14 February 2011

Catching up

Finally got my new PC after more than six months limping along on my old slow laptop which kept me from getting much photography work done. So I'm back!

Just a pretty sunset image from a recent trip to Galiano Island for now.


I recently finished reading Enter Mourning: A Memoir on Death, Dementia & Coming Home, by Heather Menzies. Very profound and well written. She's a photographer, so she used her camera as a way of processing the whole experience of gradually losing her mother to Alzheimer's Disease and finding healing from old wounds that it was too late to work out with her mother verbally. She intersperses her reflective memoir with some shots she took while on a visit to her mother's old cottage after moving her into an assisted living facility.
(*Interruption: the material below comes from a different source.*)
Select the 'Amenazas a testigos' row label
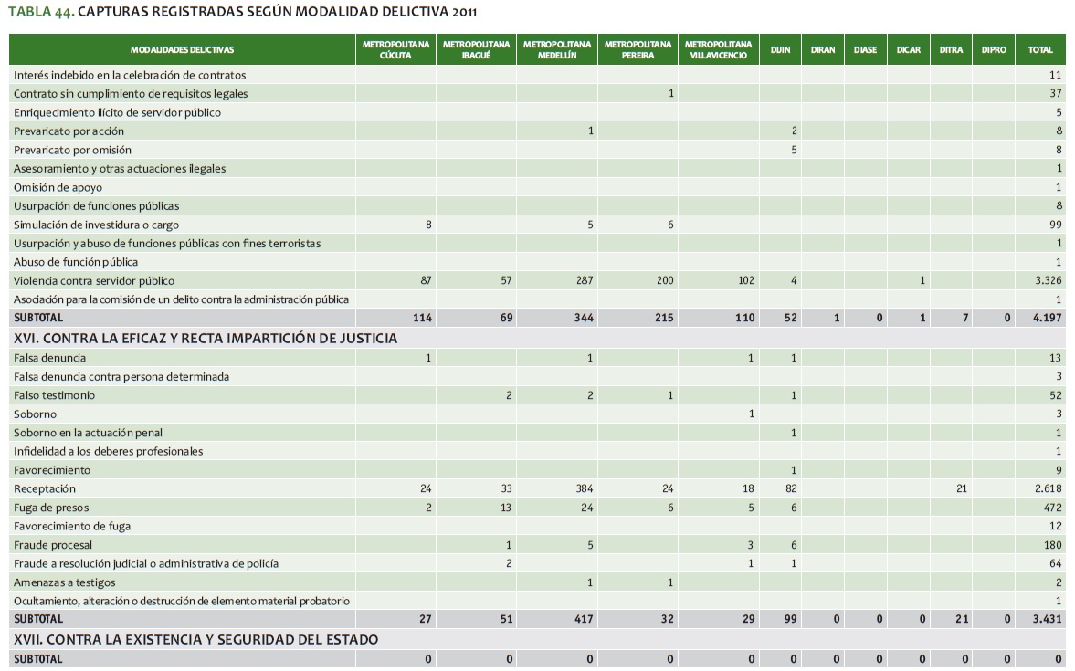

Here's a beautiful excerpt that grabbed me:

"I reached for my manual Minolta slung over my shoulder, and took off the lens cap The camera and all the actions involved in taking photos bought me some time, helped prop open the door to what I was doing. As an old friend Moira once observed, we ritualize the unknown as a way to face up to it, to wrestle it into revelation; my camera became my medium for doing this. Repeating the ritual motions--adjusting the shutter speed and focal length—-slowed me down and allowed me to dwell in my hands and eyes, opening my senses to the body of this remembered space. It brought me closer, helped me to be present to what I'd spent so much time absenting myself from over the years. I also used the camera to hone in, to find and focus in on what I had particularly avoided. I'd learned to divine for water when I was a kid at the farm, using a forked apple branch, and I felt I was doing something similar here in this quest. The camera was the stick while Mum's place and the tangle of the time we'd spent here together was the ground, the currents of water were my feelings running hidden beneath its surface."

I've done a bit of using my camera to understand my mother's journey into the ravages of the disease, and to study the bits of herself that she's left behind all over the house. It's too personal to share any images here, but I definitely find it a method that helps me process stuff.